Here are the details about our Nvidia AGX setup:
• The DB9 CAN connector 1&2 is being used trough pins 1 and 8.
• We are using CAN socket interface configured to 1Mbps bit rate.
• The Nvidia does not send any CAN data message.

Here are the observation we got after some tests:

  • No matter which node sends the problematic CAN message, the result is the same.
  • The error is still present if only the problematic CAN message is sent on the bus.
  • If we disconnect the Nvidia from the CAN bus the errors disappear.
  • No matter on which bus port the Nvidia is connected to.
  • We have tried different CAN bit time configuration on both Nvdia and the node that sends the message with no results.
  • We have tried variating the ‘sjw’ parameter on the Nvidia according to this topic (CAN bus has error after connecting Jetson - Jetson & Embedded Systems / Jetson TX2 - NVIDIA Developer Forums) with no results.

Do you know why this is happening and how can be solved?
Thanks.

Please provide the following info (check/uncheck the boxes after clicking “+ Create Topic”):
Software Version
DRIVE OS Linux 5.2.0
DRIVE OS Linux 5.2.0 and DriveWorks 3.5
NVIDIA DRIVE™ Software 10.0 (Linux)
NVIDIA DRIVE™ Software 9.0 (Linux)
other DRIVE OS version
other

Target Operating System
Linux
QNX
other

Hardware Platform
NVIDIA DRIVE™ AGX Xavier DevKit (E3550)
NVIDIA DRIVE™ AGX Pegasus DevKit (E3550)
other

SDK Manager Version
1.5.0.7774
other

Host Machine Version
native Ubuntu 18.04
other

Hi @jaime.santiagolopez ,

Have you seen any suspicious messages on Xavier for the specific CAN frame?
Could you help to simplify the reproducing steps? Is it possible to reproduce by sending the specific CAN frame from the host system to the target system?

Hi,

After realizing about the CAN error due to an specific CAN frame, we disconnected all the nodes from the bus but the NVIDIA system and then we just connect a pc with a Vector CAN tool for sending the problematic CAN message from there. So on the bus there were only a Vector CAN tool and the NVIDIA.

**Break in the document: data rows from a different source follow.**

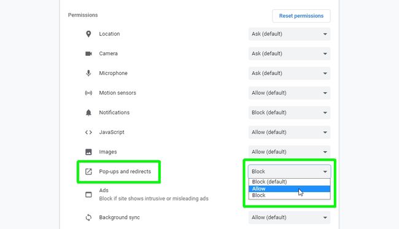This screenshot has width=399, height=229.
Task: Click the Ads window icon
Action: click(88, 195)
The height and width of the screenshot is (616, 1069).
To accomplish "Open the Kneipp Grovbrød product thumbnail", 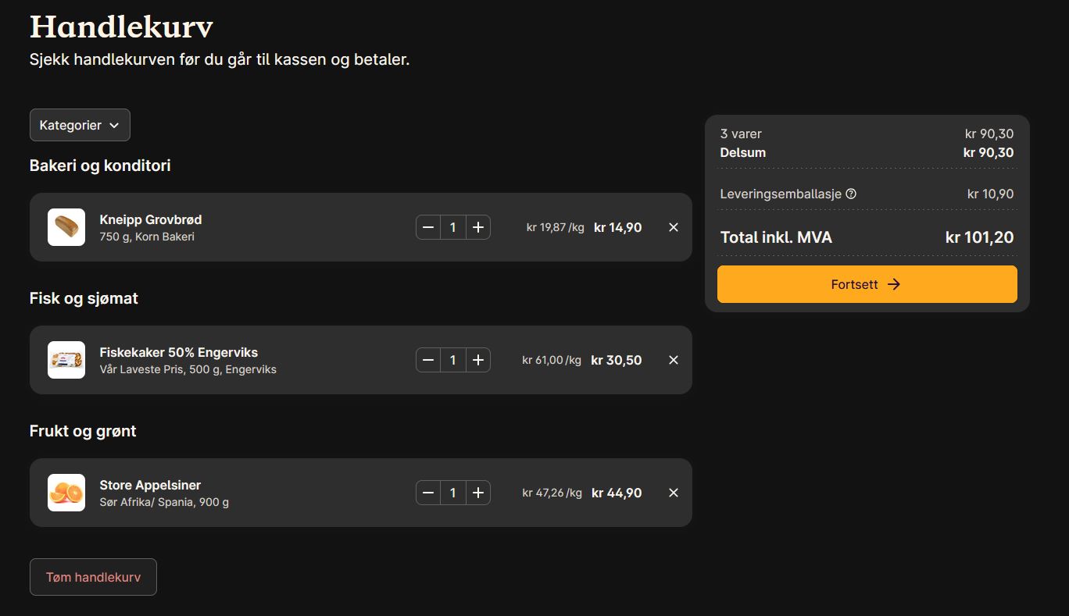I will click(x=66, y=227).
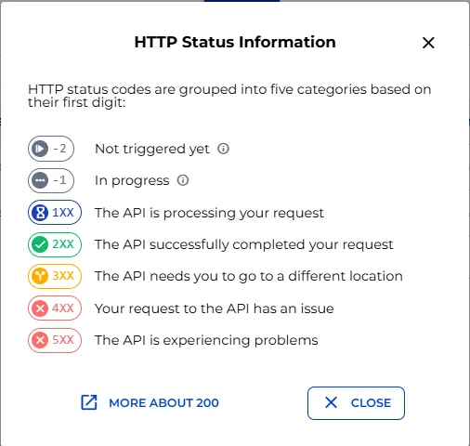Click the info icon beside Not triggered yet

point(223,149)
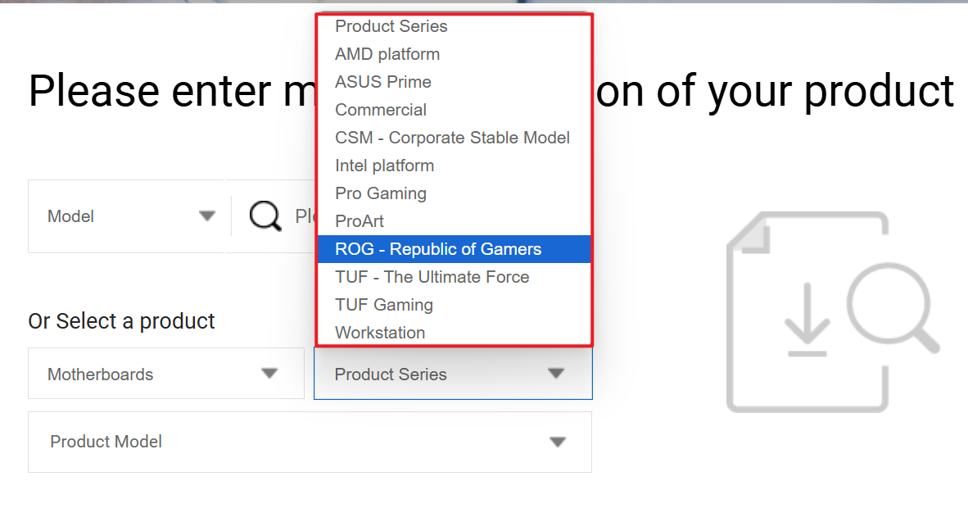This screenshot has height=522, width=968.
Task: Click the product search input field
Action: coord(303,216)
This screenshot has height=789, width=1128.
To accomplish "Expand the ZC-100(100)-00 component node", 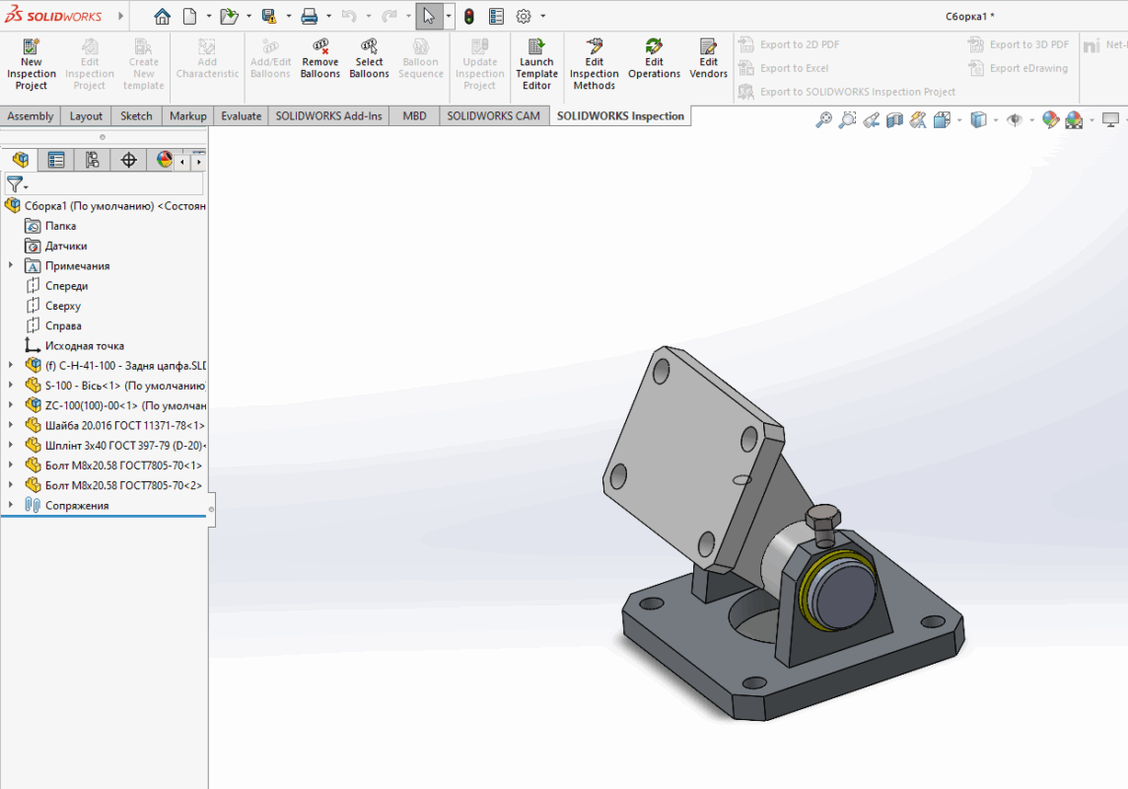I will [11, 405].
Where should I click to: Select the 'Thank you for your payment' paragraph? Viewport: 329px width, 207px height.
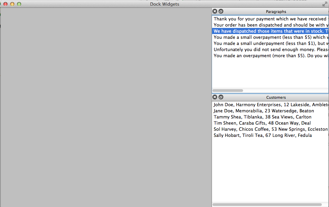point(270,19)
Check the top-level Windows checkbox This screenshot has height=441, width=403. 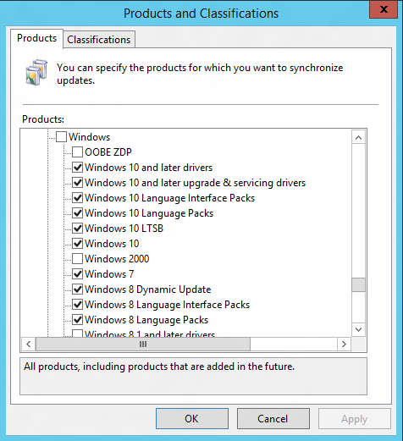pos(61,137)
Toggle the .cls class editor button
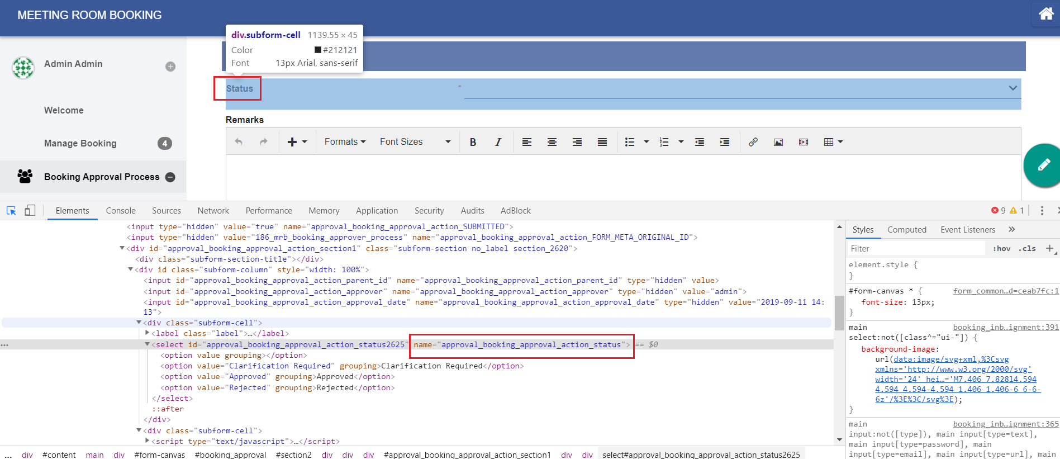 1027,249
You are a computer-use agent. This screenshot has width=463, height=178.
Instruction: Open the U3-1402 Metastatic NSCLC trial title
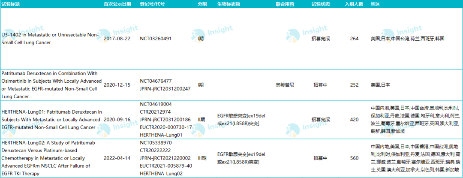point(50,38)
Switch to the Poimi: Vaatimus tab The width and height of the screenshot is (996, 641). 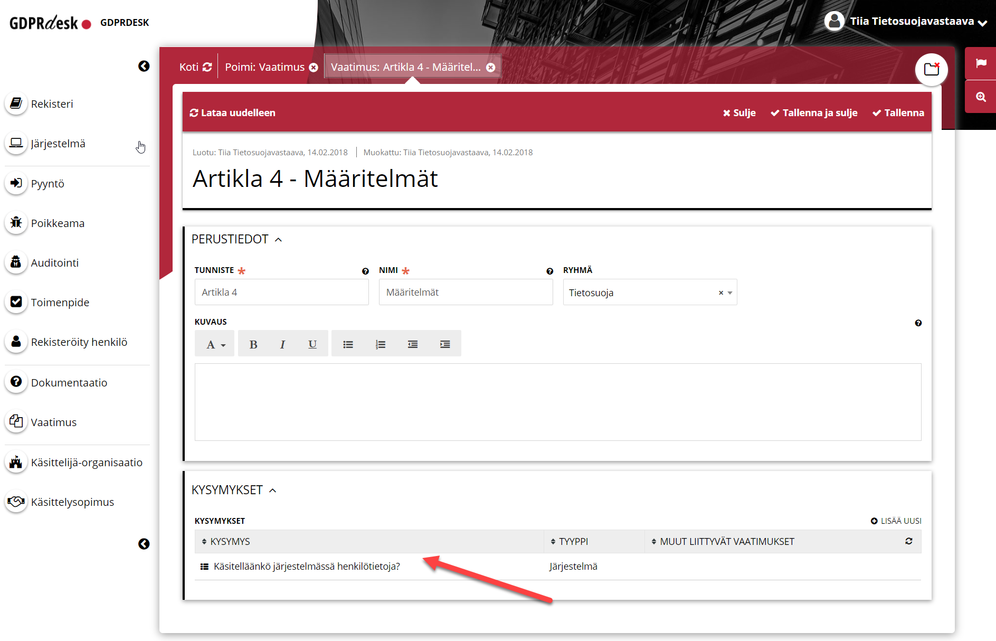point(264,67)
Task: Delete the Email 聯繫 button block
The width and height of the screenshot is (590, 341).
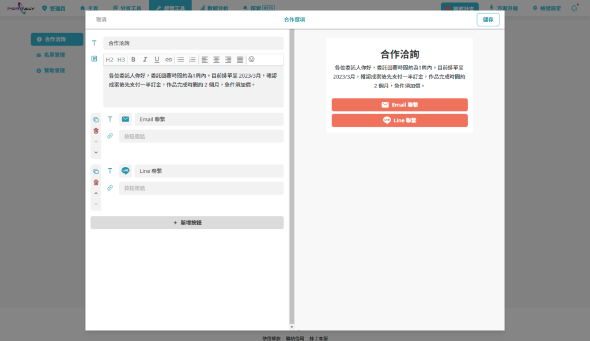Action: (x=96, y=131)
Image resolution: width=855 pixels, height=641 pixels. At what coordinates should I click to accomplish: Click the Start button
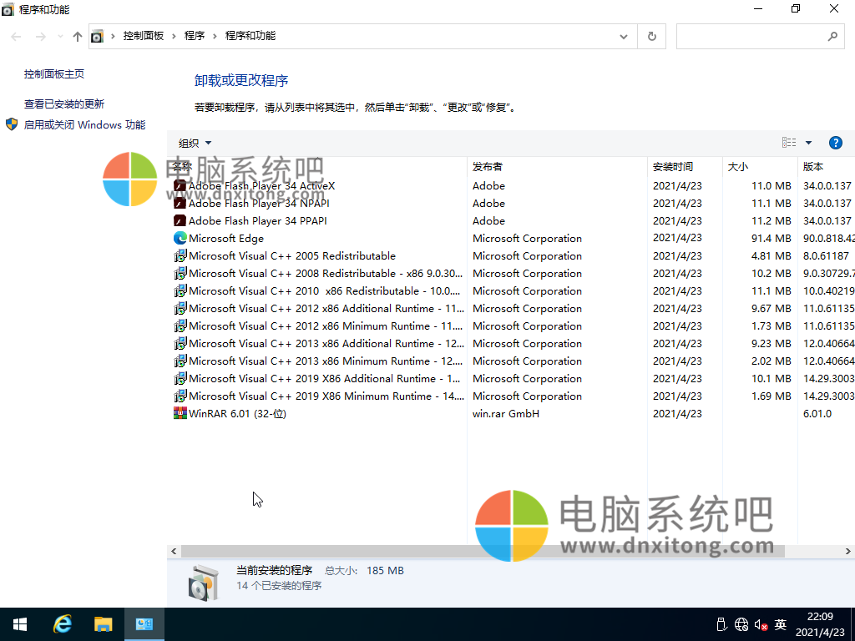point(19,623)
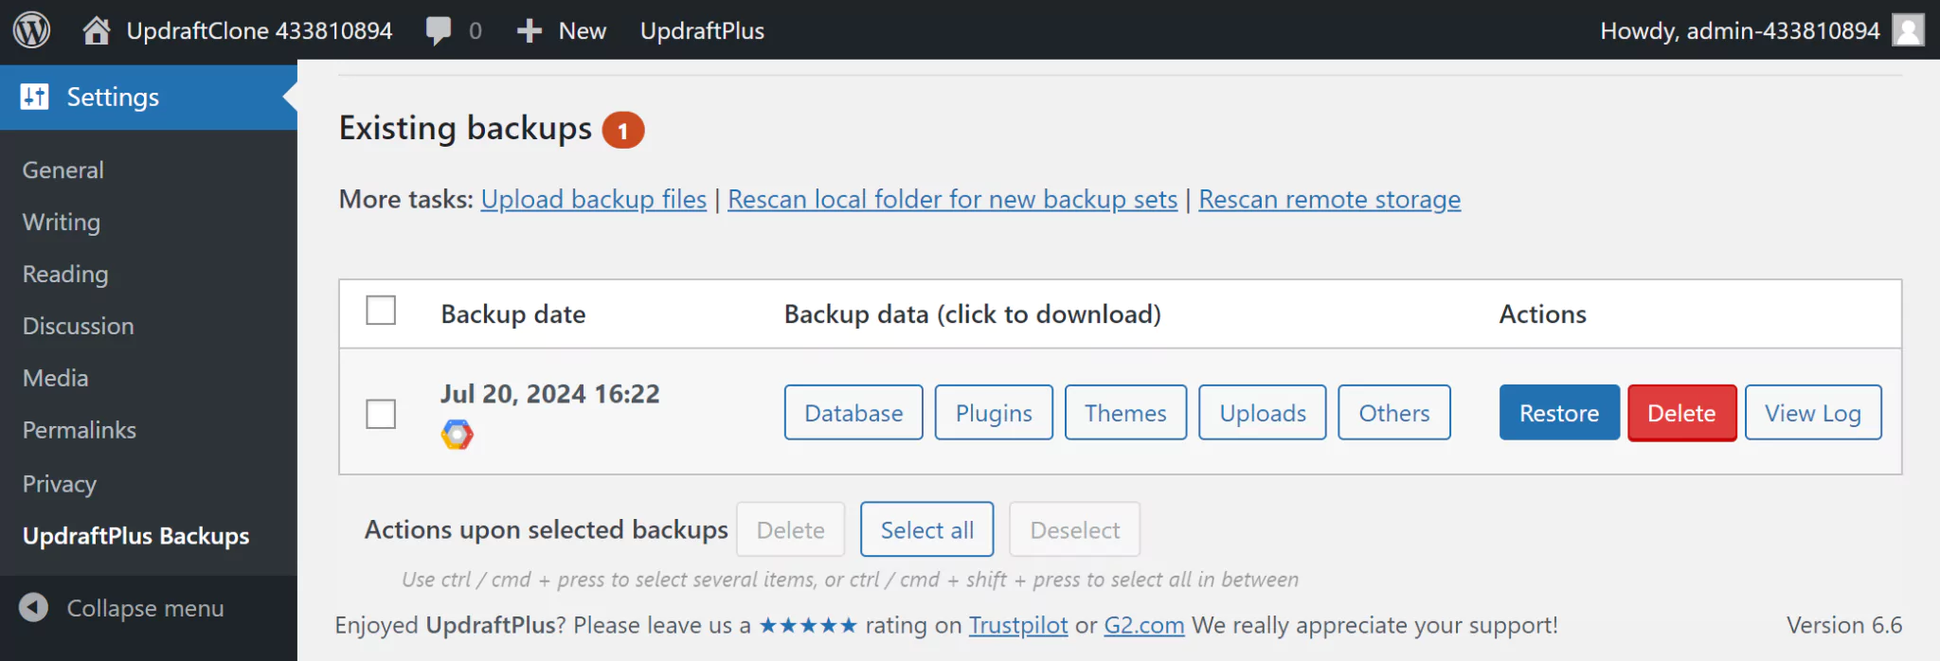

By sending the CAN message from the Vector CANalyzer software we got the same result. In fact, the images from the original post were taken when doing this test.

Regarding the last question, about sending the specific CAN frame from the host system to the target system, do you mean sending it from one nvidia CAN connector to another nvidia CAN connector? If so, we have not tried it with this specific message, we will do it tomorrow.

Did you run any command on DRIVE AGX target system? Did you see any suspicious kernel messages on target system?
Please see if information in the following helps.

@jaime.santiagolopez ,

I had the similar problem and more information you can find in posts tagged here.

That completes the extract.